Sementara ini shobat Kamus pasti yakin bahwa teori heliosentris atau teori yang mengemukakan bahwa bumi ini mengelilingi matahari ini adalah Nicolous Copernicus dari Negara Polandia yakni orang yang pertama kali mencetuskan teori ini pada tahun 1533 yang kemudian di teruskan oleh Galileo Galilei tahun 1609 di Italia. Teori ini menjadi sangat penting karena pada zaman dicetuskan teuri tersebut semua orang semua orang meyakini bahwa justru mataharilah yang mengelilingi bumi yang dikenal dengan teori geosentris.
Bahkan karena teori heliosentris tersebut Galileo hampir di hukum mati ooleh pemerintah Italia waktu itu. Padahal tahu tidak shobat Kamus, ternyata setelah di telisik lebih jauh yang mengemukakan teori heliosentris tersebut adalah ilmuwan Islam yang hidup antara tahun 973-1048 M. bahkan ilmuwan ini juga mengmukakan teori gerak planet elips yang dikemukakan oleh Johannes Kepler. Siapakah dia, baca ya sejarah di bawah ini.
Ilmuwan ini tak lain adalah Al-Biruni. Bernama lengkap Abu Raihan Muhammad ibn Ahmad Al-Biruni, ilmuwan besar ini dilahirkan pada bulan September pada tahun 973 M, di daerah Khawarizm, Trukmenistan. Ia lebih di kenal dengan nma Al-Biruni. Nama “Al-Biruni” sendiri berarti ‘asing’, yang dinisbahkan kepada wilayah tempat kelahirannya, yakni trukmenistan. Kala itu, wilayah ini memang di khususkan menjadi pemukiman orang asing.
Di besarkan dalam keluarga yang taat beragama, Al-Biruni tumbuh dan besar dalam lingkungan yang mencintai ilmu pengetahuan. Tak seperti kebanyakan ilmuwan muslim lainnya, masa muda Al-Biruni tak banyak terlacak oleh sajarah. Meski demikian, dari beberapa literature diketahui, ilmuwan besar ini memperoleh pendidikan dasarnya dari beberapa ulama ternama di masanya, antara lain Syeikh Abdus Shamad. Di bidang kedokteran, ia belajar pada Abul Wafa’ al-Buzayani, seta kepada Abu Nasr Mansur bain Ali bin Iraq untuk ilmu pasti dan astronomi. Tak heran bila ulama tawadlu dan gemar baca tulis ini sudah tersohor sebagai seorang ahli di bibang ilmu sejak usia muda.

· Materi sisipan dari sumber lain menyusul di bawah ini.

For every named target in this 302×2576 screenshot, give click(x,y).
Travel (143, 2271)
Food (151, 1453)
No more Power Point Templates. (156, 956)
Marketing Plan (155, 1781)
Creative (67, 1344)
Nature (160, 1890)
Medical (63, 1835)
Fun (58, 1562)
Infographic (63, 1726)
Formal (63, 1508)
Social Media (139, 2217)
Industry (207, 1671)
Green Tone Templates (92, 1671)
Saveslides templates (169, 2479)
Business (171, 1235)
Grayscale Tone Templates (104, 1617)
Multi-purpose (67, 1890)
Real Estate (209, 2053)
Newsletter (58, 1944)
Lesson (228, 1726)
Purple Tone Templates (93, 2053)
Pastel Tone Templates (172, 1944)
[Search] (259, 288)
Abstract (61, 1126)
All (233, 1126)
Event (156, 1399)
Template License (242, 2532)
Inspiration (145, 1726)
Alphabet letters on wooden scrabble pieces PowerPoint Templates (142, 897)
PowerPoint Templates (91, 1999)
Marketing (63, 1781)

Sebagai ilmuwan ulung, Al-Biruni tak henti-hentinya menulis ilmu, termasuk dalam setiap penjelajahannya ke beberapa negeri, seperti ke Iran dan India. Jamil Ahmed dalam Seratus tokoh Muslinm mengungkapkan, penjelajah paling terkesan tokoh ini adalah ke daerah Jurjan, dekat laut Kaspia (Asia Tengah), serta ke wilayah India. Penjelajahan itu sebenarnya tak di sengaja. Alkisah, setelah beberapa lamanya menetap di Jurjan, Al-Biruni memutuskan untuk kembali ke kampung halamannya. Namun tak di sangka, ia menyaksikan tanah kelahirannya itu penuh konflik antar etnis. Kenyataan ini di manfaatkan oleh Sultan Mahmoud Al- Gezna, yang melakukan invasi dan menaklukkan Jurjan.

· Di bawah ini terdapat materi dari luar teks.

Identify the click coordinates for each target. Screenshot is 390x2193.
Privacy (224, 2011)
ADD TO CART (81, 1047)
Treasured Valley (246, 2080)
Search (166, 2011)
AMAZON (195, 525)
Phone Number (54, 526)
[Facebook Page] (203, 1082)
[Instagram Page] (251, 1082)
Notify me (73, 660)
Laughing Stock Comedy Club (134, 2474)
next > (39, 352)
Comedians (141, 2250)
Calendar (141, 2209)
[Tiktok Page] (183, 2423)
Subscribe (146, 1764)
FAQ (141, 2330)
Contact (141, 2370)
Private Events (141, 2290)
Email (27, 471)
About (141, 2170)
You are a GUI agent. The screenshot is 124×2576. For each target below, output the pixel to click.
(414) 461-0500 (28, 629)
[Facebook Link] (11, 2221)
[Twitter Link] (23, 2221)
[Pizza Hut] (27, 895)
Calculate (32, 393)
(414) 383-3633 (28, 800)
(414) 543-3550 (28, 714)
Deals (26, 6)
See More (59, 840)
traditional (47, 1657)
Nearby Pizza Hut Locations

Keberhasilan penaklukan membawa Al-Biruni melalang ke India bersama tim ekspedisi Sultan Mahmoud. Di sini, ia banyak menelorkan karya tulis, baik berupa buku maupun artikel ilmiah yang disampaikan dalam beberapa pertemuan. Selain menghasilkan karya, penjelajah bersama sang sultan ini juga menghasilkan dibukanya kawasan India bagian timur sebagai basis baru dakwah Islam Al-Biruni.

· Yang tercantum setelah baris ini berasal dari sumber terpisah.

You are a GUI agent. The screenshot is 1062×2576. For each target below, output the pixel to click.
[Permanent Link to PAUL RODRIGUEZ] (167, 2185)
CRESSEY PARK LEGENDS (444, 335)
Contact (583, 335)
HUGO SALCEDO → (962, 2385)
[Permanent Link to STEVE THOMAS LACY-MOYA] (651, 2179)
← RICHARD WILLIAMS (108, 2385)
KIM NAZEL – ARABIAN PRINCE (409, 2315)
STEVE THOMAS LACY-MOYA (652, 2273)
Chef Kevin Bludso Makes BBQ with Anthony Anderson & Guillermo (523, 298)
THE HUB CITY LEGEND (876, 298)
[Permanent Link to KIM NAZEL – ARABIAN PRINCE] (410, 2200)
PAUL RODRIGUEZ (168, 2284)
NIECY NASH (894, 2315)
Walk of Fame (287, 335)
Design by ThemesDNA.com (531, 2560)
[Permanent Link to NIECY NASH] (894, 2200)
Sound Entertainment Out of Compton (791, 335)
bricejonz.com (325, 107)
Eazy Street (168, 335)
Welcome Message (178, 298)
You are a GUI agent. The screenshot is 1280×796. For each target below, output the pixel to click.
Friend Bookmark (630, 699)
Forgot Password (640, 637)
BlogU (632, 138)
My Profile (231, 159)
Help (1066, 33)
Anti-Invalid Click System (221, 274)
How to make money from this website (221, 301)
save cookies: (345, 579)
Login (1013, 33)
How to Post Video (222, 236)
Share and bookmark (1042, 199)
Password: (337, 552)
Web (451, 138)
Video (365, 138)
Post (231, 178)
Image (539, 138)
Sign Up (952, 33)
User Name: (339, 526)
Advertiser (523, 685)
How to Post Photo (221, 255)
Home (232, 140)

Dalam rangkaian ‘tur’nya di India ini, Al-Biruni memanfaatkan waktu luang untuk meneliti sekitar adat istiadat dan perilaku masyarakat setempat. Dari penelitian inilah, beberapa karya berbobot lahir. Tak hanya itu, Al-Biruni pula yang pertama kali memperkenalkan permainan catur ‘ala’ India ke negeri-negeri Islam, serta menjelaskan problem-problem trigonometri lanjutan dalam karyanya, Tahqiq Al-Hind. Dalam kaitan ini, ia berkata, “Saya telah menerjemahkan ke dalam bahasa Arab dua karya India, yakni Sankhya, yang mengupas tentang asal-usul dan kualitas benda-benda yang memiliki eksitensi, dan kedua berjudul Patanial (Yoga Sutra), yang berhubungan denan pembebasan jiwa.” Kedua buku India ini juga memuat secara otentik sejarah akurat invasi Sultan Mahmuoud ke India.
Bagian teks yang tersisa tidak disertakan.